Spoken like a true Sri Lankan :)
I’ve been to Janani quite a number of times since that fateful evening many years ago. Things have changed since that time, at one stage opening 24 hours until some spoil-sport local residents complained to the council and ruined it for everyone. The food has changed too but I’ll get to that later.
The restaurant has a very down-to-earth feel to it, with an ambiance that is somewhat akin to an Indian version of a roadside diner. It’s a place where the dining experience focuses solely on the service of good, honest food at a reasonable price. In other words, it’s all about the eating and less about the “dining experience”, if you get my meaning. Oh, and feel free to dig in and eat with your hands. When in Rome…
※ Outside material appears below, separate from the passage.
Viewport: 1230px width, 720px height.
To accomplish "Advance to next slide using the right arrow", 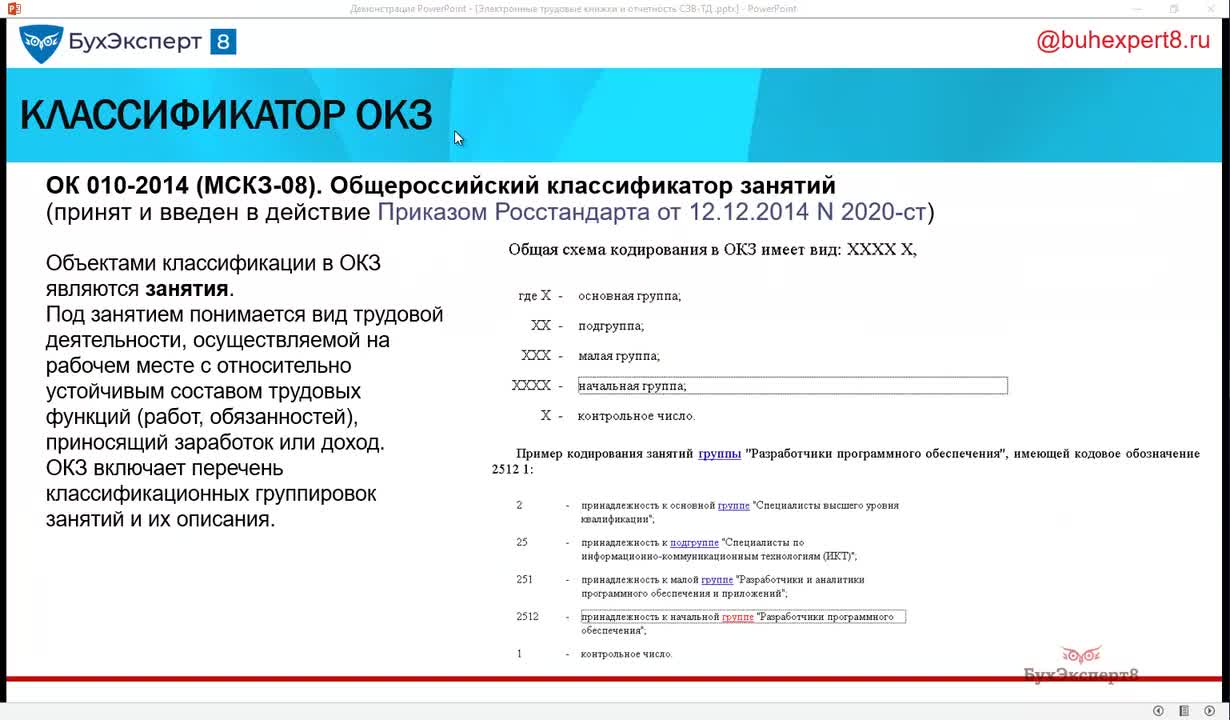I will [x=1210, y=711].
We’d started with an order of drinks. The mango lassi was smooth, sweet and pretty nice. The consistency was right but a little more mango and a little less sweet would have been my preference. The ginger milk tea came with sugar on the side, which was a nice touch. I’ve been told by my dinner guest that you don’t always have the option. The tea itself had a mellow ginger flavour to it, which made it pleasantly refreshing.
The rice (hiding under the roti) and accompaniments were nice from what I was told. However, the roti was dry, tough and chewy. It’s hard to tell whether they used a precooked roti which was fired in the microwave for a little too long or they’re looking to experiment with a new line of roti jerky. In either case, it was one for the bin. It’s really a shame because I’ve had some great roti here in the past.
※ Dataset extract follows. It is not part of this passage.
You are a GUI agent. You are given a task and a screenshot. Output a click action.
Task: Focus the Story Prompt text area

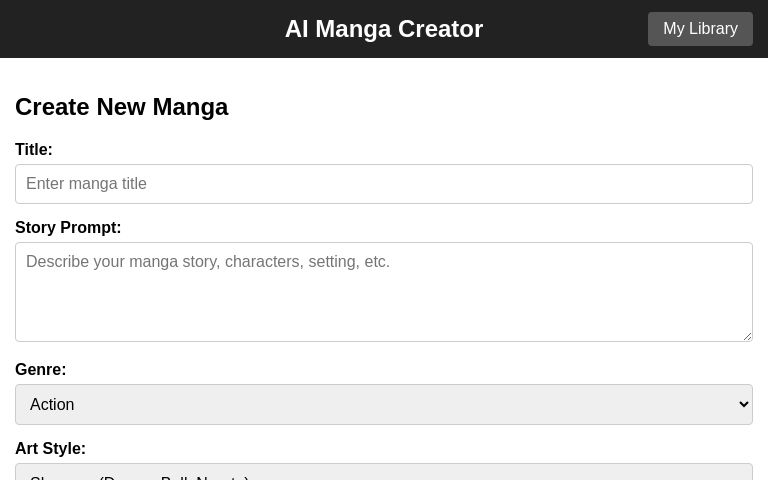(x=384, y=292)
My meal selection of the chana bhatura, chickpea curry (chana masala) served with fried bread made from wheat flour (bhatura), was ok. I say ok because I’ve had so much better here in the past. The chickpea curry was alright but it lacked the spicy kick and slightly sour twang that had, at one time, made it my favourite curry. Yes, even over the meat based curries.
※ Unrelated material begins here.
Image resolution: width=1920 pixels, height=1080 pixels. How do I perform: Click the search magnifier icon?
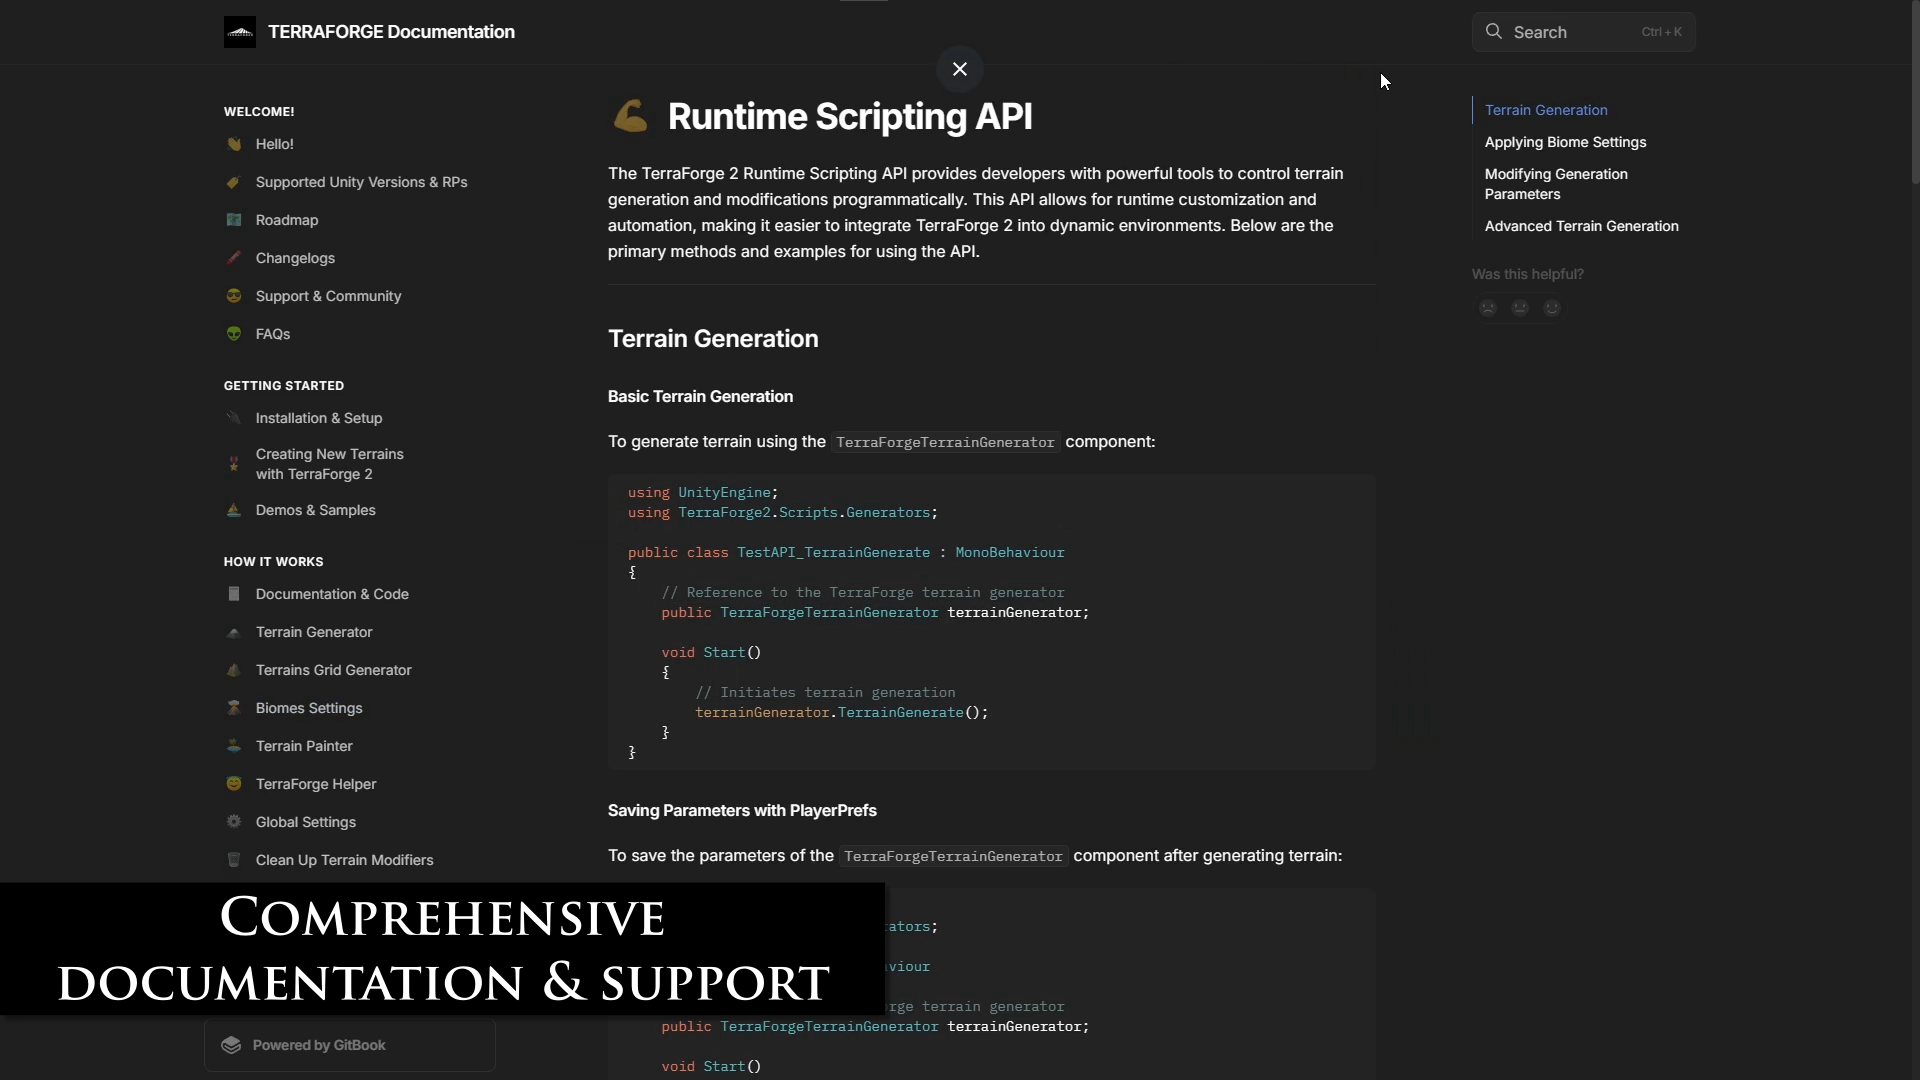1493,32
The fried bread was stiff and had a great crunchy and flaky texture to it. Though it tasted fine, it not only made it somewhat difficult to eat with the chickpea curry but the real problem was that it’s not meant to be served that way at all. The bhatura is meant to be a soft, elastic and pleasantly chewy bread with a slightly crisp exterior due to the frying. Once again I had the feeling that they were reusing precooked or old stock. That twice-fried crunch was unmistakable.
To break step with the geriatric reminiscence of “the good old days”, we come to the highlight of the evening in the form of the plain dosai, the “shared” meal between my dinner guest and I. The dosai and its accompaniments are as they were, and as they should be. The fresh, ridiculously oversized pancake-like device was warm and delicious. The accompanying curries are spicy enough to offer an enjoyable kick, and are clearly not watered down in order to cater to western standards.
This is one of a number of dishes that shines when eaten fresh but can be seriously lacking if consumed as a take-home meal. Call it the dosai dichotomy. Perhaps even the puri paradox, as the puri package (not pictured or eaten this evening) also suffers the same fate.
If you’re after a taste of India and Sri Lanka without breaking the bank, this is not a bad place for it. Though I’ve mentioned that it’s somewhat lacking when compared to its former glory, there is still some value to be found with some of the meals that they offer.